The economics of such problems have been permanently altered.

Brief Assignment

Stolze-Smith, like its predecessor, possesses a set of briefs: these are the relation between a single sign, written by itself, and a common word. They’re single-sign abbreviations.

When you come up with your set of briefs, you have a series of criteria which you’d like to satisfy, none of which can be satisfied perfectly:

These can’t all be perfectly satisfied. For instance: when we consider assigning words to signs by sound (it’s better to assign “to” to the sign for /t/ than to the sign for /f/), we encounter the difficulty that the sounds for our signs are evenly distributed–there are two possible assignments per sound–but the set of the first sounds of the most common words in written English is not evenly distributed. Some sounds are overrepresented and some are underrepresented.

In fact, what we have here is an NP-hard combinatorial optimization problem. We can use computers to solve it. First we must express all of the above considerations as scoring functions which, given some set of assignments, combine into an overall score. The set of assignments that produces the highest score is the one that best balances all of these different considerations.

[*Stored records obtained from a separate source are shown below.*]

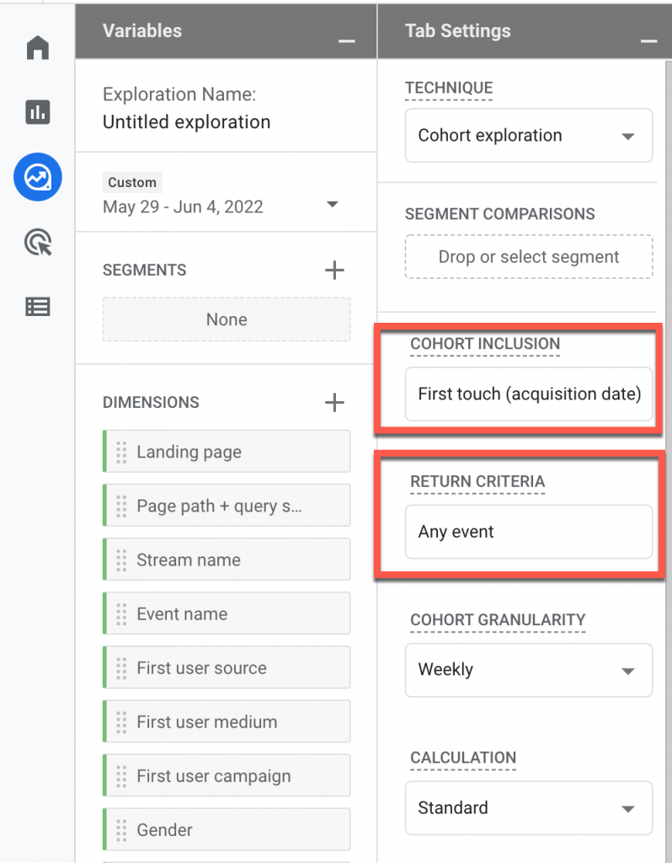This screenshot has width=672, height=863.
Task: Minimize the Tab Settings panel
Action: [x=648, y=41]

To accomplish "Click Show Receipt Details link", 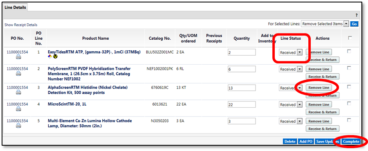I will click(21, 25).
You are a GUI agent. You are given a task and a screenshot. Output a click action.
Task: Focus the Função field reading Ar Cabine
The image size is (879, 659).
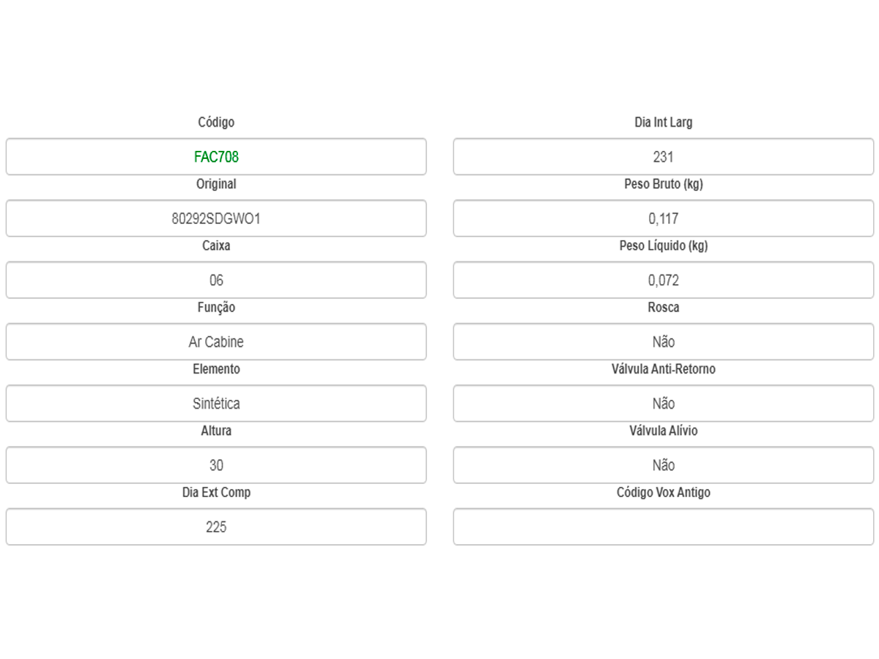(216, 341)
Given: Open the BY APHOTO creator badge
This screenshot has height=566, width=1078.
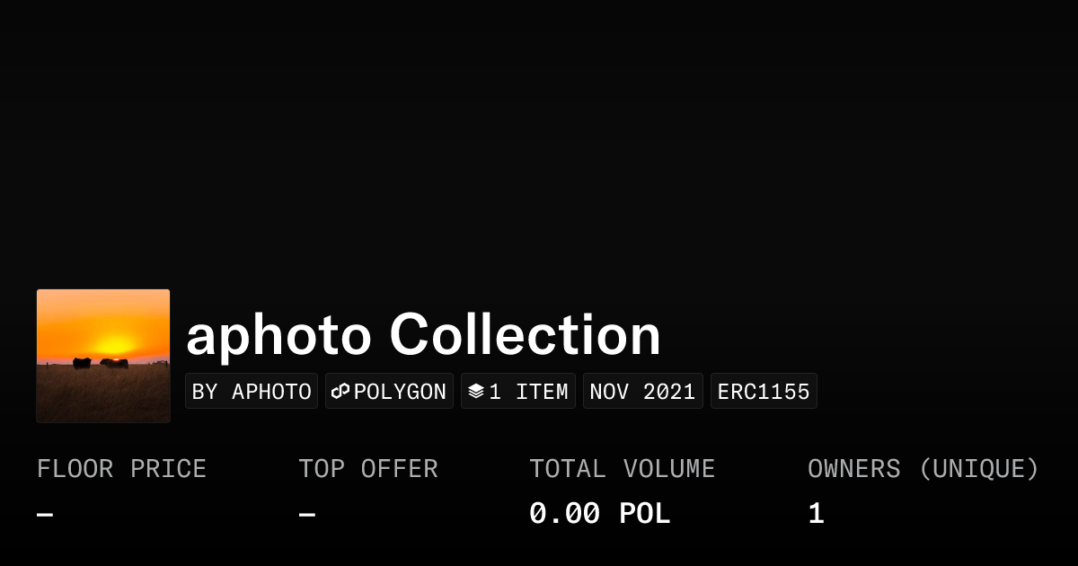Looking at the screenshot, I should (252, 392).
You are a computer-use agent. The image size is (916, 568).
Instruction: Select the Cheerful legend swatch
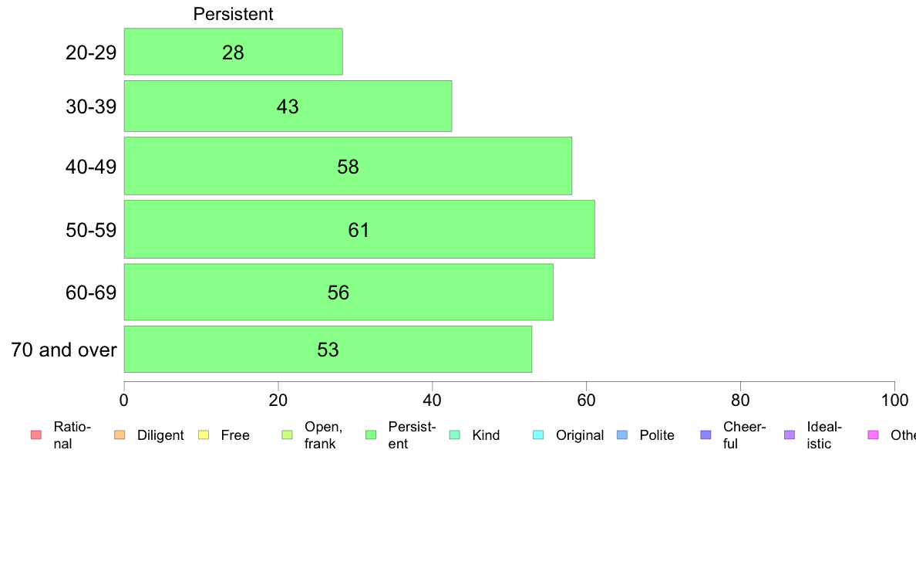pos(706,434)
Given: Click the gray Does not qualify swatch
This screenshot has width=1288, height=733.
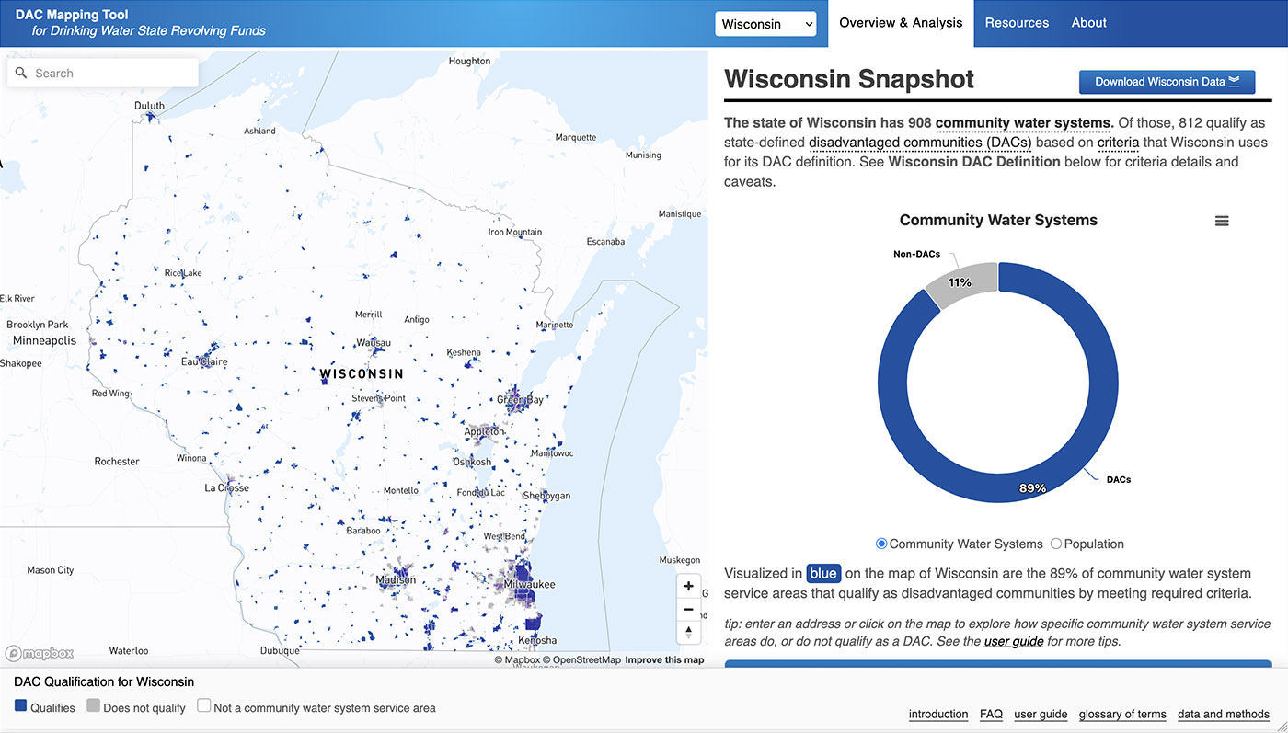Looking at the screenshot, I should [94, 706].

Even then, though: there are far too many sets of possible assignments to simply score them all. There is a branch of software that can help you find an optimal set of assignments, operations research (specifically, the subfield of integer optimization), but in the past, setting up an integer programming solver to solve such a problem has both been labor-intensive and required a fair amount of specialist knowledge.

Claude is exquisitely well-suited to fulfilling complex, well-defined API signatures. In the course of designing Stolze-Smith, I instantiated an OR-Tools solver with a comprehensive articulation of every facet of my intuition about what made for a good brief assignment, and furthermore a series of lightweight web apps to visualize and explore a set of assignments.

Rendering

The problem of rendering a shorthand falls into a very similar category. It’s theoretically possible to encode every rule of how the pen must move in order to realize a particular outline, but it would require extensive knowledge of vector graphics–and even then, who would bother?

In the case of Stolze-Smith, there is a single application that is both obvious and extremely narrow in scope. To properly document the system for human consumption, you have to provide written samples. Nothing else will do. In the case of Smith, the greatest manual effort was writing out the system illustrations and scanning them in.

In order to produce the manual for Stolze-Smith, I built an entire text-to-signs pipeline which, given English words, will render an SVG of the appropriate Smith-Stolze outline. For bonus points, I created a reStructuredText directive which will insert the rendered SVG into the HTML generated for the rest of the document.

The result is that the entire manual is programmatically generated; I can iterate on it by editing the RST, regenerating the HTML, and pushing it to Netlify.


I want neither to over- nor underapply the insights gleaned from this project to the work of computer programming in industry. I think there is much here that is meaningful when working with coding agents on any project; there is also much that’s only applicable to solo projects where the code is not the point. In the case of Stolze-Smith, there are about 40,000 lines of code—far too much for any sane person to write by themselves!–but they don’t need to keep operating after the system has been designed and generated.

Let that be the point! In the sphere of my interests, there are many, many questions and curiosities that could be satisfied with 40,000 lines of code and not with much fewer. There will be more strange things created that would never otherwise have breathed.